Теперь понятно, этот охотник выслеживал меня, журналы нёс, порадовать хотел, но вчера сам угодил в ловушку. И если так, то кто же стрелял в него? Выходит, только «каркадилы»! Только они сейчас хозяйничают в горах и держат под контролем зону от Манараги до перевала, только их охрана и разведка рыщет и сидит в засадах по рекам, долинам, тропам и прочим горным путям.
Но все, кто против «каркадилов» — автоматически мои друзья…
— Наконец-то восход, — перебил мои размышления чекист. — Пожалуйста, открой мне солнце.
Я тут же вспомнил слепую старуху и выдернул пробку из угла: багровый, дымчатый диск заполнил всё отверстие и сразу поблёк огонь в печи.
— Ура! — сказал раненый и вскинул руки. — Я встретил тебя!
У меня кожу свело на макушке: сказано было так проникновенно, величественно и одновременно просто, что я увидел перед собой настоящего солнцепоклонника — крамольника! В этот час вокруг был полный штиль, погода поворачивала на мороз, но я лицом ощутил лёгкое дуновение ветерка — необычного, видимого, больше похожего на дыхание, хотя в избе ничто не колыхнулось, как бывает от ворвавшегося сквозняка…
Непривычное это явление длилось всего секунды две-три, и этого хватило, чтоб раненый глубоко заснул. Я выждал ещё немного, вставил пробку на место и обнаружил противоположное состояние — вообще не хотелось спать, будто я не бегал по лесам весь день, а потом ещё и ночь. Откуда-то появилась весёлая бодрость, от которой хочется петь по утрам и которую я давно не испытывал.

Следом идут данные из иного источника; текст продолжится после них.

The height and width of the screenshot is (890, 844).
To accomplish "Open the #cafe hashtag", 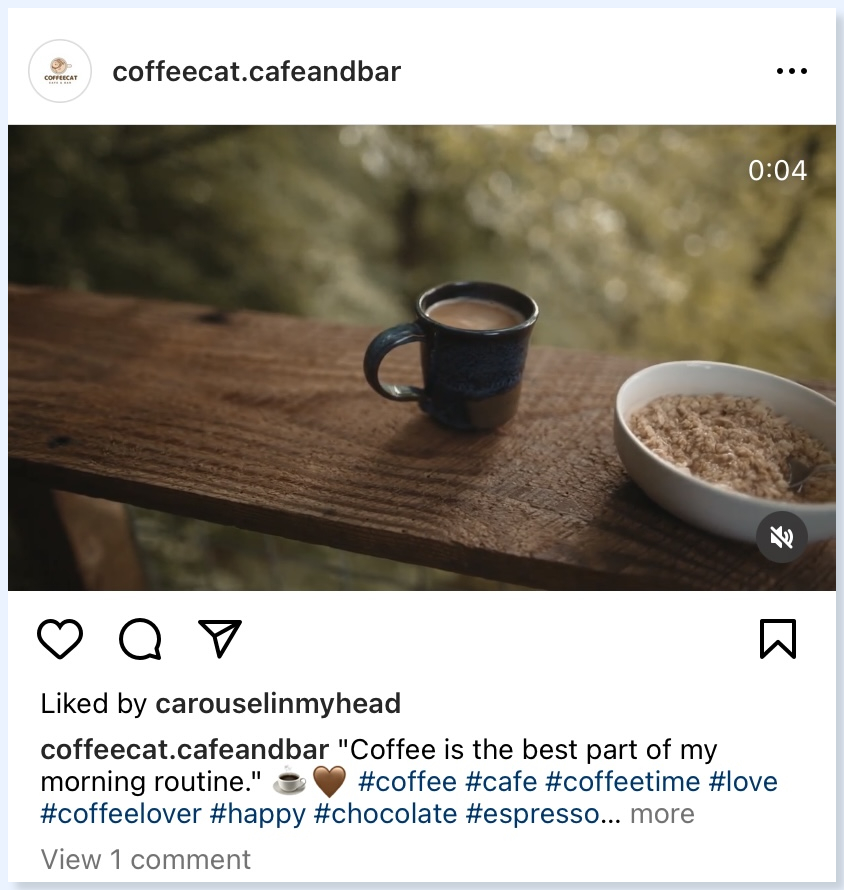I will [501, 782].
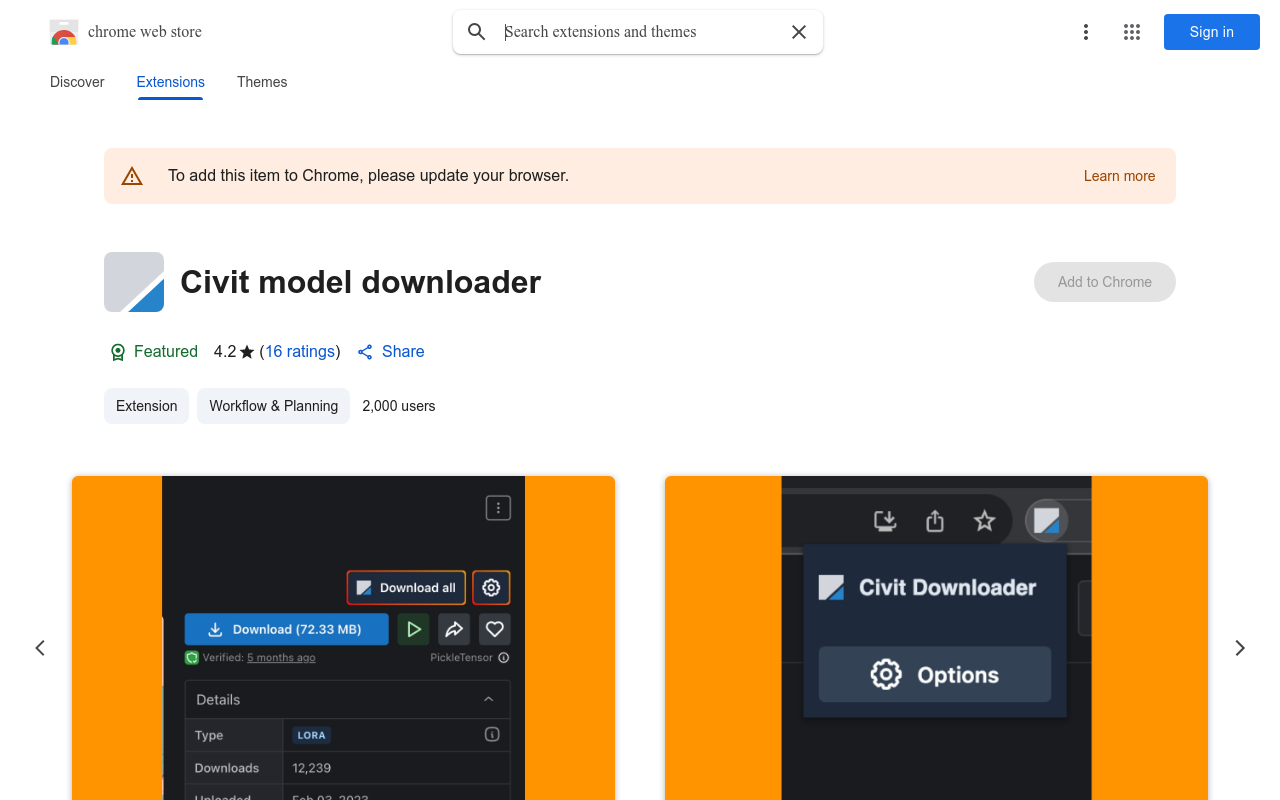
Task: Open the 16 ratings link
Action: pos(300,351)
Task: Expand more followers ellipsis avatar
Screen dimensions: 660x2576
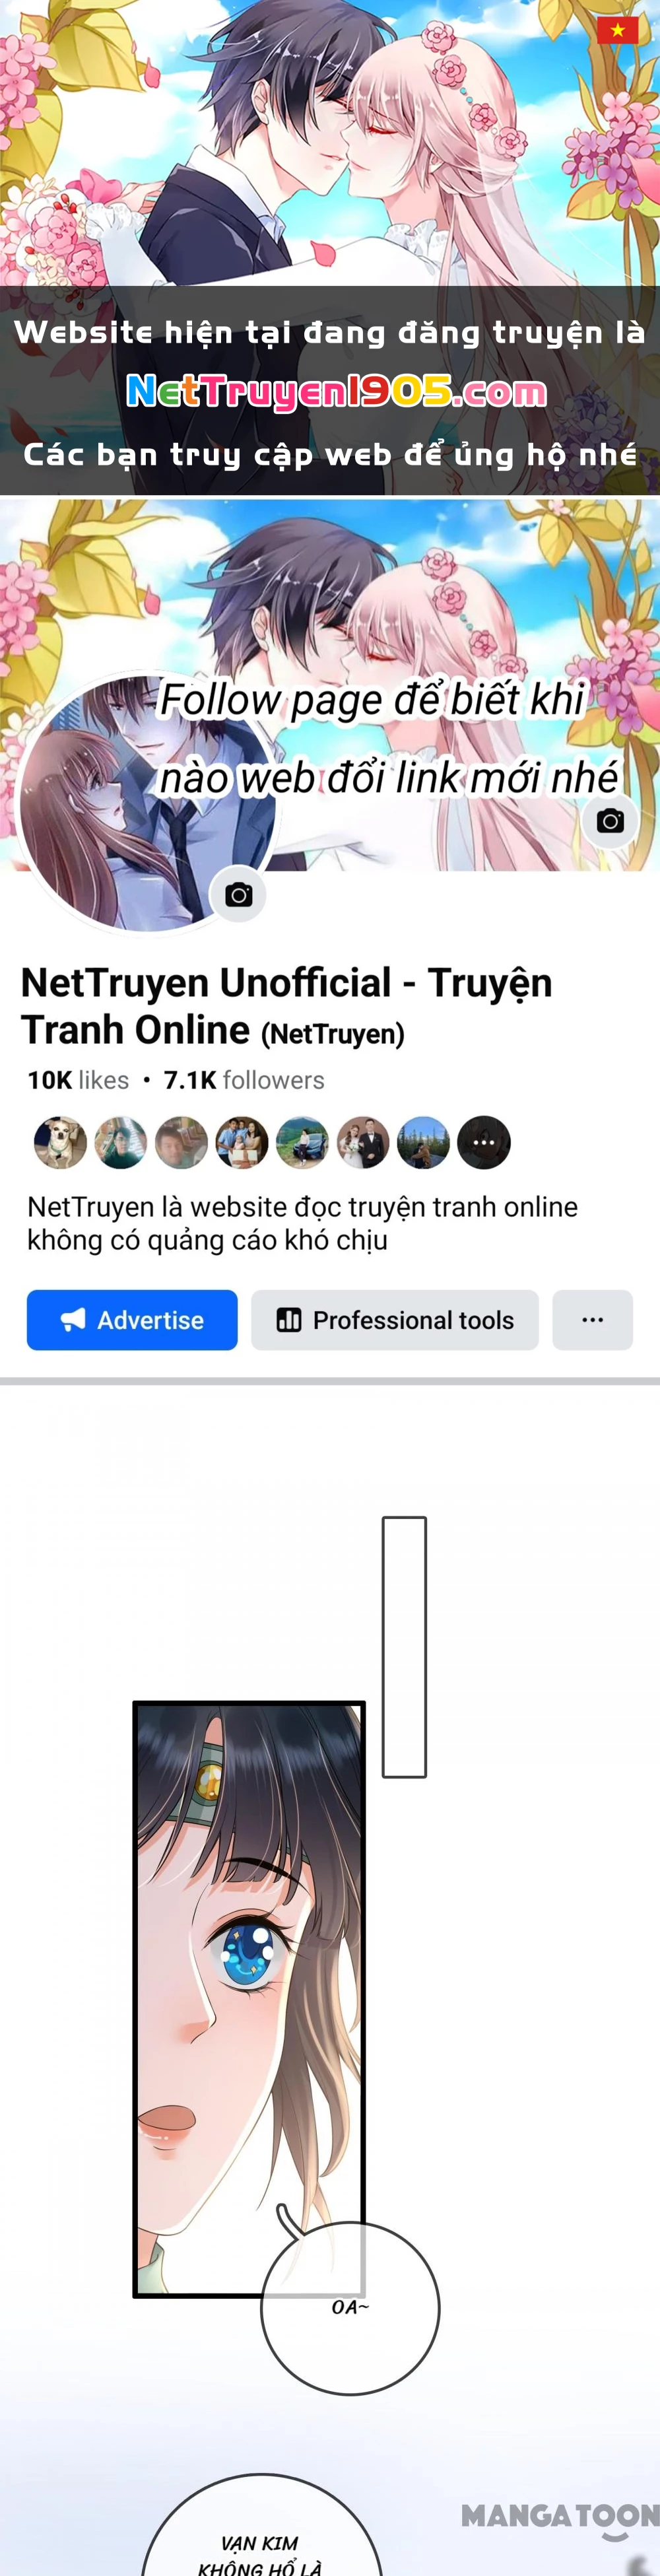Action: [x=484, y=1142]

И почти сразу же ощутил голод. Зачерпнув сыты, посидел возле огня, выпил полковша и захотел есть ещё больше. Ни одежду, ни обувь я так и не смог просушить со вчерашнего дня, натянул на себя всё сырое и, чтоб не мёрзнуть, пошёл скорым шагом распутывать вчерашние следы подстреленного быка.
Подмораживало хорошо, сверху гремел ледок, хотя под ним ещё оставалась слякоть. Я отыскал место, где в потёмках повернул с лосиного кровавого следа на человеческий — оба подранка разминулись возможно за полчаса друг от друга и по расплывшимся отпечаткам ботинок и копыт было непонятно, кто прошёл первым. Человек шёл по высокой террасе со стороны перевала, и зверь некоторое время тоже двигался параллельно с ним к заимке, однако вышел на следы пробежавшего стада и опять устремился за своими сородичами.
Через километр начали попадаться курумники, лес редел и впереди замаячила белая от снега горная цепь. Лоси вышли почти к самой кромке мелкой, угнетённой растительности и побрели вдоль каменных развалов. Судя по следам, подранок двигался с большим отставанием, часто останавливался и, встряхиваясь, брызгал кровью на снег. Однако упорно не ложился, и это могло означать, что рана не смертельная и можно возвращаться домой. Я прошёл до истока ручья, где останавливалось стадо, напился ледяной воды и стал спускаться к реке.